GPU-Based Homotopy Continuation for Minimal Problems in Computer Vision

TL;DR

This paper demonstrates that GPU-accelerated Homotopy Continuation significantly speeds up solving complex polynomial systems in computer vision, enabling efficient solutions to problems previously limited by traditional methods.

Contribution

The paper introduces a GPU-based parallelization of Homotopy Continuation, achieving up to 26x speedup and applying it to complex vision problems beyond traditional elimination methods.

Findings

GPU-HC achieves up to 26x speedup on benchmarks.

GPU-HC successfully solves complex vision problems like 4-view triangulation.

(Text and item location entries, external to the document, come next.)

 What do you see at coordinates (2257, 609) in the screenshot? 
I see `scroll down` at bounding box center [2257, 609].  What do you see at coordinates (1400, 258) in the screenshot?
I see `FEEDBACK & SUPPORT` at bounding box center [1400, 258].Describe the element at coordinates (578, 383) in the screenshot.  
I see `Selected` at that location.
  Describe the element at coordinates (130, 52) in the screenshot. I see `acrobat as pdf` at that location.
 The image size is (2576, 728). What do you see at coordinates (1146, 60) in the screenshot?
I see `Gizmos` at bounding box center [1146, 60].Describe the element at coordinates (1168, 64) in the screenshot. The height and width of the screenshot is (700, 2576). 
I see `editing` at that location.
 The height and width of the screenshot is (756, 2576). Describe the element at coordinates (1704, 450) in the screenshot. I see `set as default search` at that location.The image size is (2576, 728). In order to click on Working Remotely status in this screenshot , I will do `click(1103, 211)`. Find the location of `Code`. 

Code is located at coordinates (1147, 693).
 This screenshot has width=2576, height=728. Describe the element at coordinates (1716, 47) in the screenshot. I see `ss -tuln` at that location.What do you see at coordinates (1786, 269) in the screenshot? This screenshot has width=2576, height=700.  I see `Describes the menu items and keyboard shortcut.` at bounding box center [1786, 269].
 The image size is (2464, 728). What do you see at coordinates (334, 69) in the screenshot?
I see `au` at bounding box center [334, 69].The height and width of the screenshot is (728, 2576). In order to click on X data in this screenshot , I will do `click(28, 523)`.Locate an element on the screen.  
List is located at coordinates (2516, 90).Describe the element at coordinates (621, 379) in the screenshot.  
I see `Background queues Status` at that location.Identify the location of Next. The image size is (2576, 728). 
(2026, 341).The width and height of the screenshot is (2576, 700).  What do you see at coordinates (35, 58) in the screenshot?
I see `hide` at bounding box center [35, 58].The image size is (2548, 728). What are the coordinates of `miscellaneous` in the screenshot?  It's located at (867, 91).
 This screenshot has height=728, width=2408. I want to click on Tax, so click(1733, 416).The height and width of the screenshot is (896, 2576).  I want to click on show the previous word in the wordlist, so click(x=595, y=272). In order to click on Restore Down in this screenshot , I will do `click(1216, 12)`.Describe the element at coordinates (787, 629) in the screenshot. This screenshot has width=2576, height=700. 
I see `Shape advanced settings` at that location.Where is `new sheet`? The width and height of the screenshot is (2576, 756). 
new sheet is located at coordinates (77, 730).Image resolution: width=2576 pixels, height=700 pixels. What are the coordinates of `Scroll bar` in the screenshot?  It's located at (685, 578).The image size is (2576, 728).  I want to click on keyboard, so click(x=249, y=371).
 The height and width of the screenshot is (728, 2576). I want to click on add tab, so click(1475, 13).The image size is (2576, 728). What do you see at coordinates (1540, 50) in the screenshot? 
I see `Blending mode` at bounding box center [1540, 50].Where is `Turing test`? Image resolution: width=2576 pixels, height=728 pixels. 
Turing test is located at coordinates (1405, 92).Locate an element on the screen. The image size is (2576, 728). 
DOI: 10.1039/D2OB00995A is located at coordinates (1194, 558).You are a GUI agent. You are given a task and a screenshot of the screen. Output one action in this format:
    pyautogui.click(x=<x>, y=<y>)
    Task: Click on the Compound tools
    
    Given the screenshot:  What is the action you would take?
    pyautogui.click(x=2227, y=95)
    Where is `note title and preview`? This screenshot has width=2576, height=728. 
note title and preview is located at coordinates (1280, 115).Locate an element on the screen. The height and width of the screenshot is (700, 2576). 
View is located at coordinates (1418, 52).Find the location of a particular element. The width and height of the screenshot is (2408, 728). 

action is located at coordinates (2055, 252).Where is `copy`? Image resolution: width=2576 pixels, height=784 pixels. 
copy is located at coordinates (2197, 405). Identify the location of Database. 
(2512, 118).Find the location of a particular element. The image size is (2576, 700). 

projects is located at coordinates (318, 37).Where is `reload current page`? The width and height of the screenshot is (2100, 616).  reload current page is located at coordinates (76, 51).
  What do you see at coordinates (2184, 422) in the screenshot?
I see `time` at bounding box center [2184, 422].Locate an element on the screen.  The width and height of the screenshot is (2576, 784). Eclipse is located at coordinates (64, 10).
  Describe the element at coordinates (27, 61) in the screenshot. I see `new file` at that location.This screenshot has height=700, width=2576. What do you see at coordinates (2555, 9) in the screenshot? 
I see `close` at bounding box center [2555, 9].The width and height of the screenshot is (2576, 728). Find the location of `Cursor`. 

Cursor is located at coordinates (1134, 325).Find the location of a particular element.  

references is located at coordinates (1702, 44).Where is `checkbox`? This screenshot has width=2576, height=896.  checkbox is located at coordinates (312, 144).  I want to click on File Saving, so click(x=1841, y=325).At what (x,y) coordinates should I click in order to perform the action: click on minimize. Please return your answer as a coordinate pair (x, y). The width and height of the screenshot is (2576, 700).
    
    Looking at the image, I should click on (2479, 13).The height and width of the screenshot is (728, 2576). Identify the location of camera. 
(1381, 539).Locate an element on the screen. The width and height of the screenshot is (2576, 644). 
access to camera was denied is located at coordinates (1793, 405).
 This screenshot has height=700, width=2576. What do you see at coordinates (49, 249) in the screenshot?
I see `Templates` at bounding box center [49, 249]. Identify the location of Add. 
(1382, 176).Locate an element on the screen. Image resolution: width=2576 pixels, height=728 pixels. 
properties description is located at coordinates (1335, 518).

Homotopy Continuation can be effectively parallelized on GPU for computer vision.

Abstract

Systems of polynomial equations arise frequently in computer vision, especially in multiview geometry problems. Traditional methods for solving these systems typically aim to eliminate variables to reach a univariate polynomial, e.g., a tenth-order polynomial for 5-point pose estimation, using clever manipulations, or more generally using Grobner basis, resultants, and elimination templates, leading to successful algorithms for multiview geometry and other problems. However, these methods do not work when the problem is complex and when they do, they face efficiency and stability issues. Homotopy Continuation (HC) can solve more complex problems without the stability issues, and with guarantees of a global solution, but they are known to be slow. In this paper we show that HC can be parallelized on a GPU, showing significant speedups up to 26 times on polynomial benchmarks. We also show that GPU-HC can be generically applied to a range of computer vision problems, including 4-view triangulation and trifocal pose estimation with unknown focal length, which cannot be solved with elimination template but they can be efficiently solved with HC. GPU-HC opens the door to easy formulation and solution of a range of computer vision problems.